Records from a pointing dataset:

========================================================================

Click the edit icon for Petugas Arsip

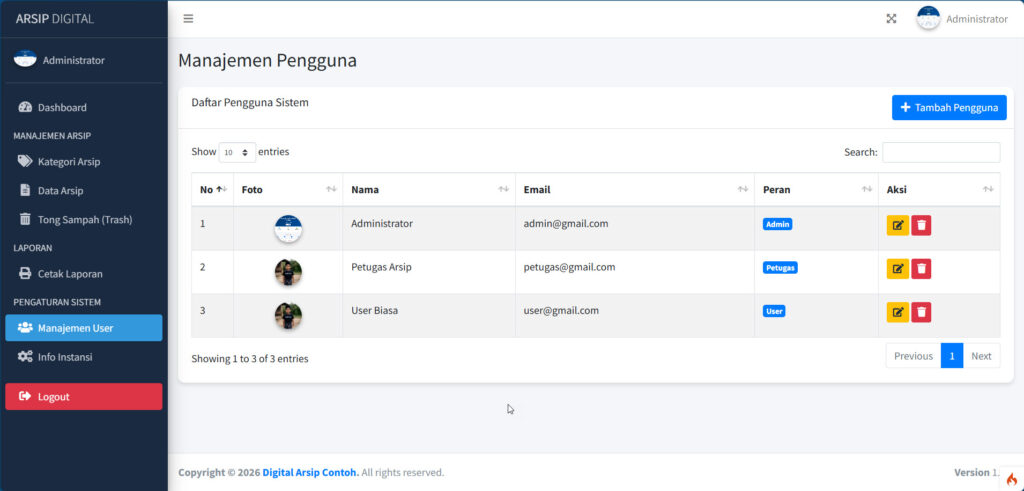coord(897,269)
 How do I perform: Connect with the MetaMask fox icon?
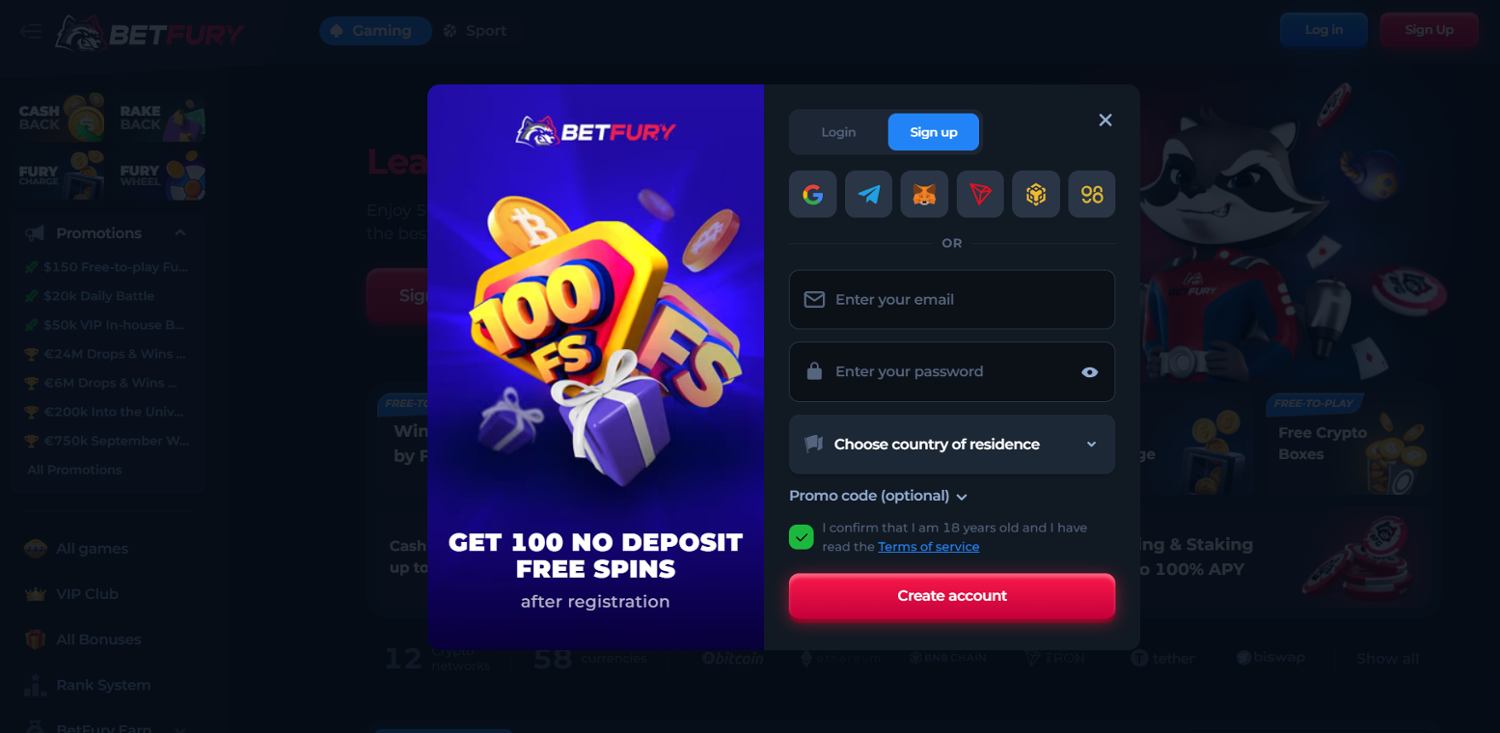tap(924, 194)
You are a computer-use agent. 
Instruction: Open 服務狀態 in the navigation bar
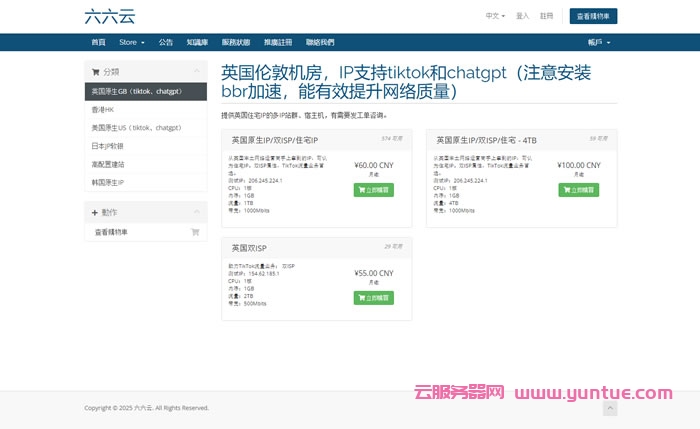(x=236, y=43)
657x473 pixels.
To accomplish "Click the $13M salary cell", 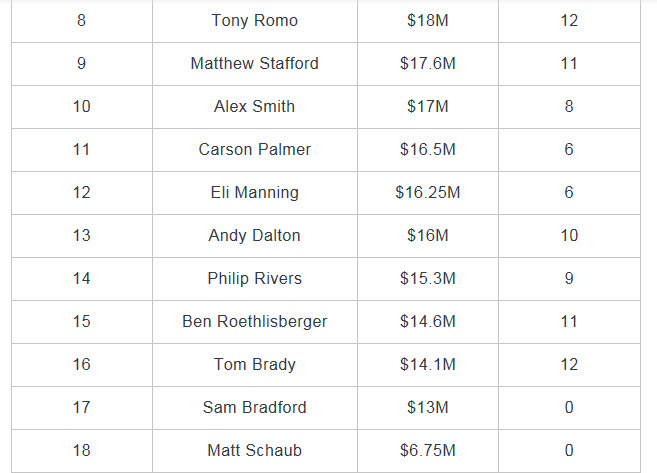I will point(427,407).
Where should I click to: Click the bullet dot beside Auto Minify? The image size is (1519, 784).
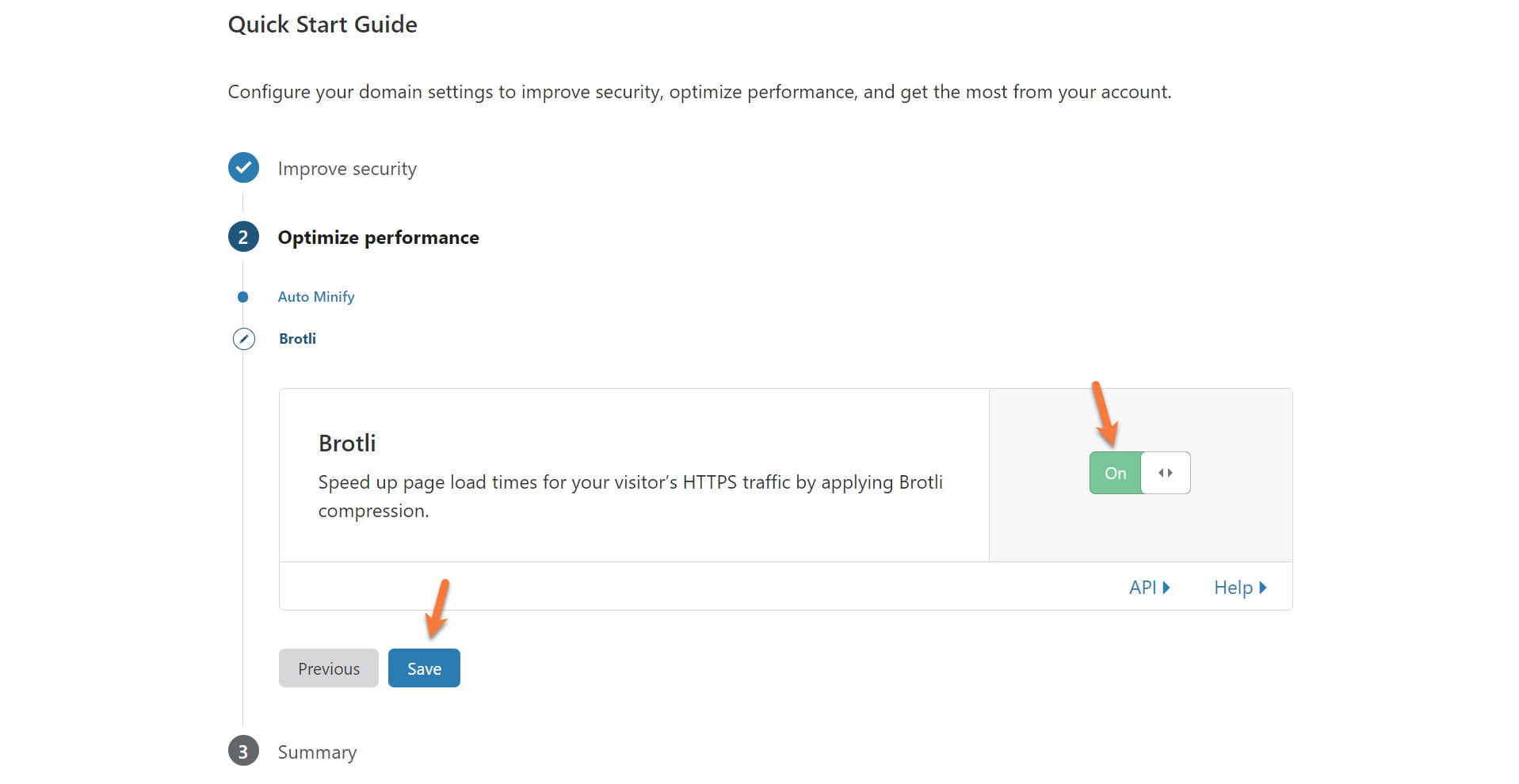pos(243,297)
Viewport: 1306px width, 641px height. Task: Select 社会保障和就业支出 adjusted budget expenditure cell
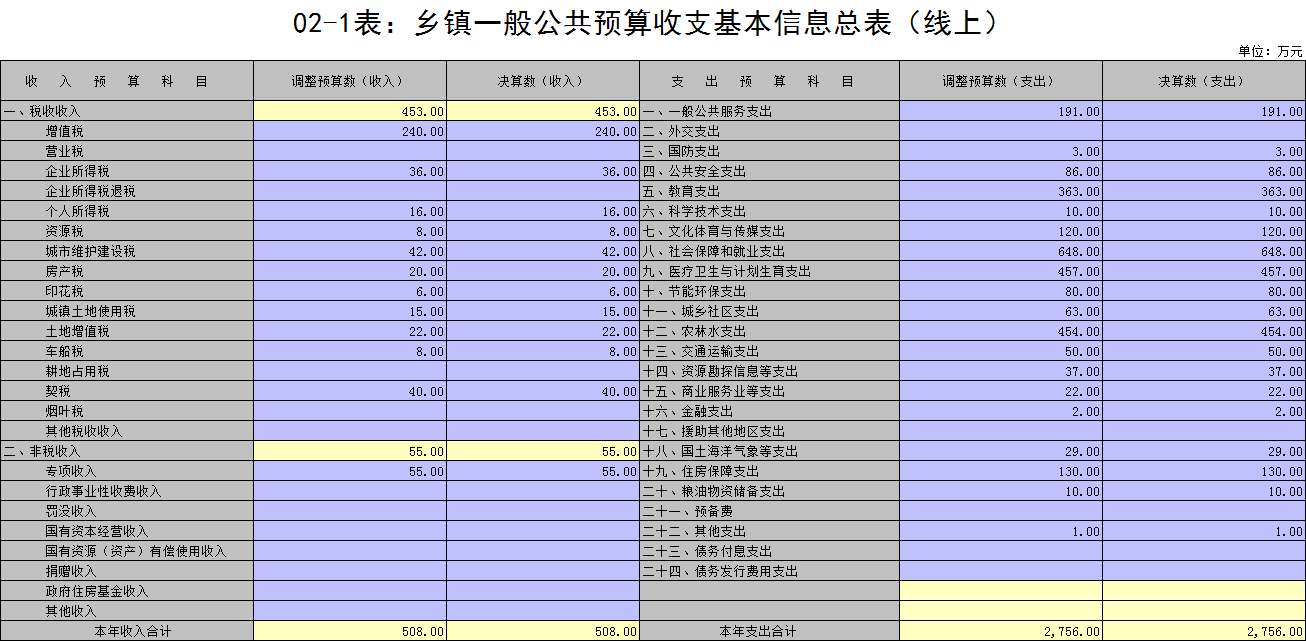pyautogui.click(x=1000, y=251)
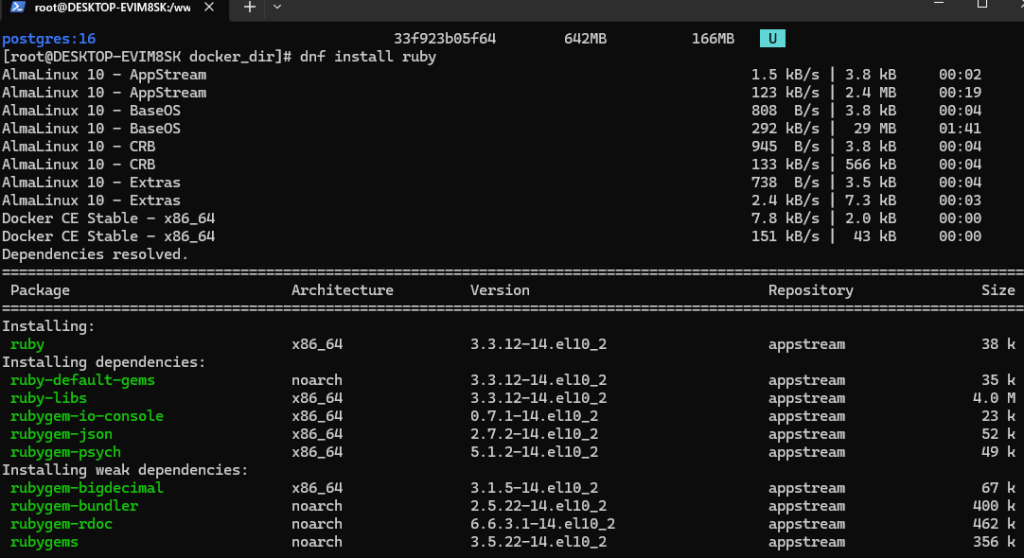Image resolution: width=1024 pixels, height=558 pixels.
Task: Click the rubygem-io-console package name
Action: click(87, 416)
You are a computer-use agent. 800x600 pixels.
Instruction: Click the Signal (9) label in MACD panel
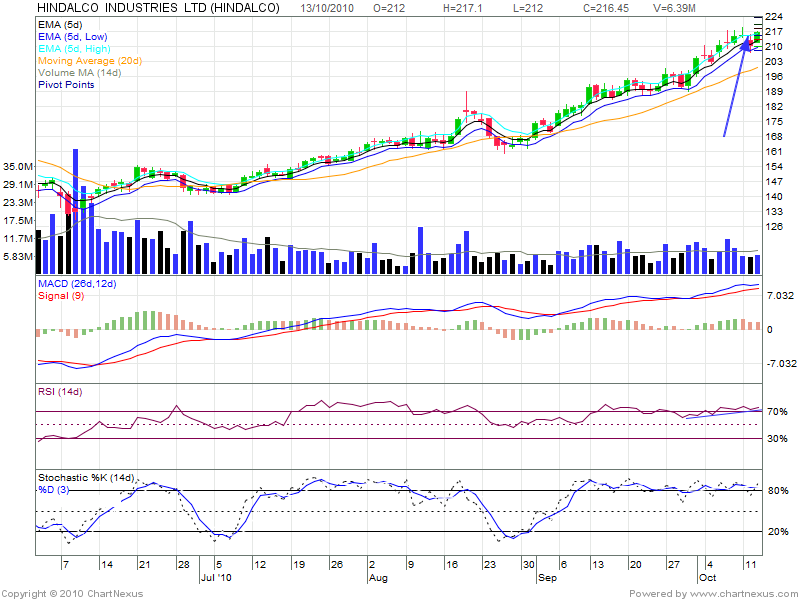60,297
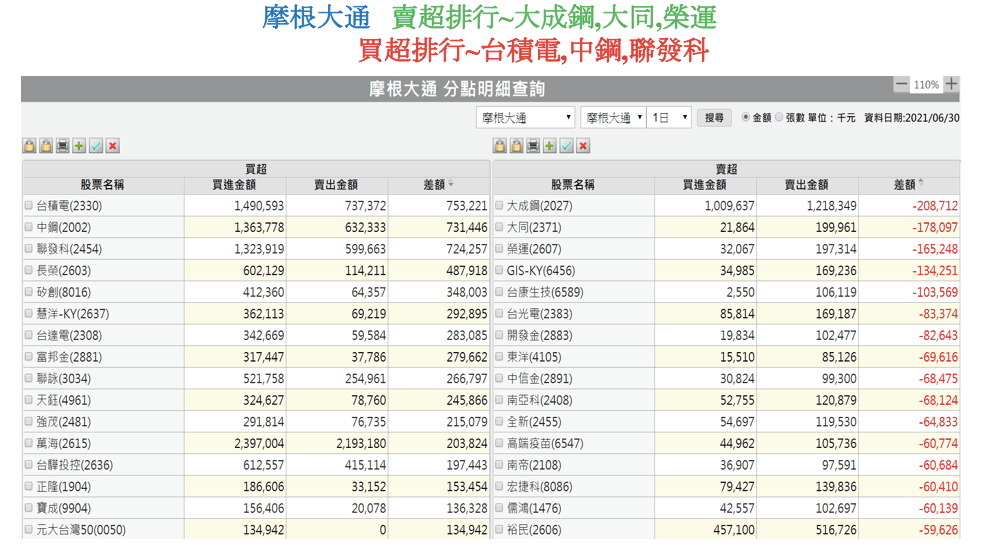
Task: Open the 1日 period dropdown
Action: click(669, 117)
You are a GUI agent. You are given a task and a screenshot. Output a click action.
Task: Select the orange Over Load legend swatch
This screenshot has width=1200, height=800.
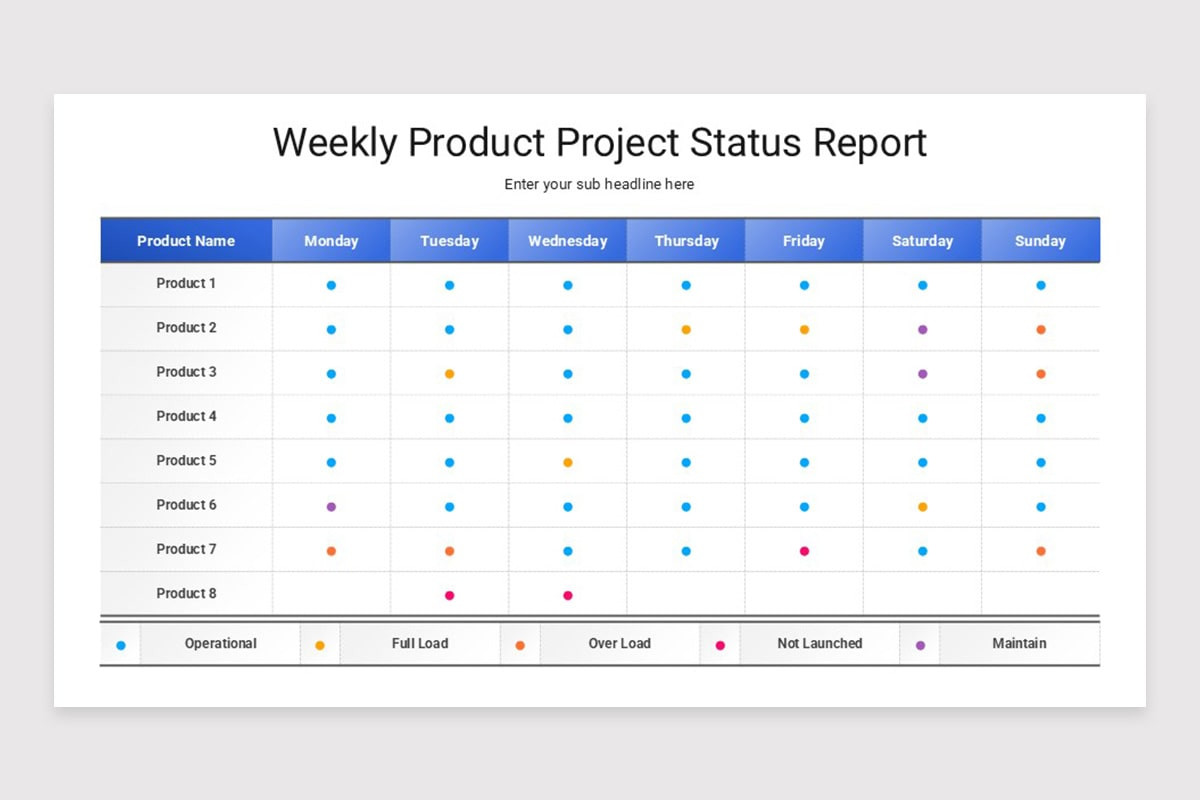(519, 644)
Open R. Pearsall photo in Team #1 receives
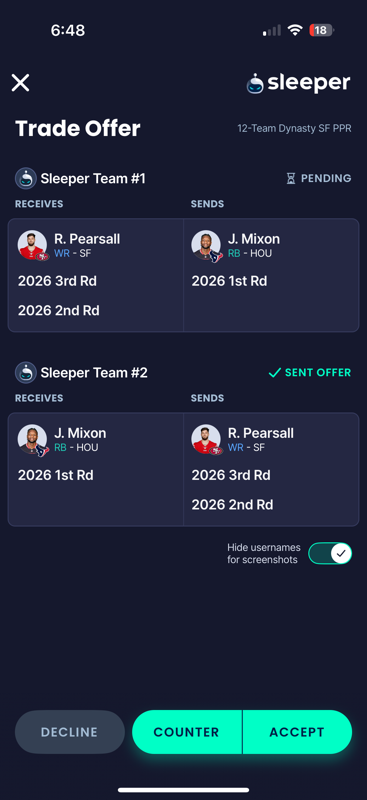This screenshot has width=367, height=800. (x=33, y=245)
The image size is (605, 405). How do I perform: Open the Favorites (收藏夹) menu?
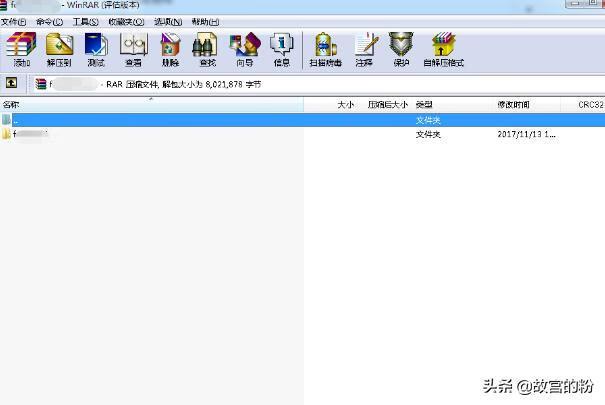click(x=126, y=21)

========================================================================

To do:
Copy the part of the material that begins with the line containing "You are a computer-use agent. 800x600 pixels." and runs through the end of the material, keeping every character unchanged. Leave the pictures out of your answer.

Answer to this exercise:
You are a computer-use agent. 800x600 pixels.
Instruction: Click the Signal (9) label in MACD panel
60,297
Task: Open the 1日 period dropdown
Action: click(669, 117)
You are a GUI agent. You are given a task and a screenshot. Output a click action.
Task: Select the orange Over Load legend swatch
This screenshot has width=1200, height=800.
(519, 644)
Open R. Pearsall photo in Team #1 receives
This screenshot has width=367, height=800. (x=33, y=245)
The image size is (605, 405). How do I perform: Open the Favorites (收藏夹) menu?
click(x=126, y=21)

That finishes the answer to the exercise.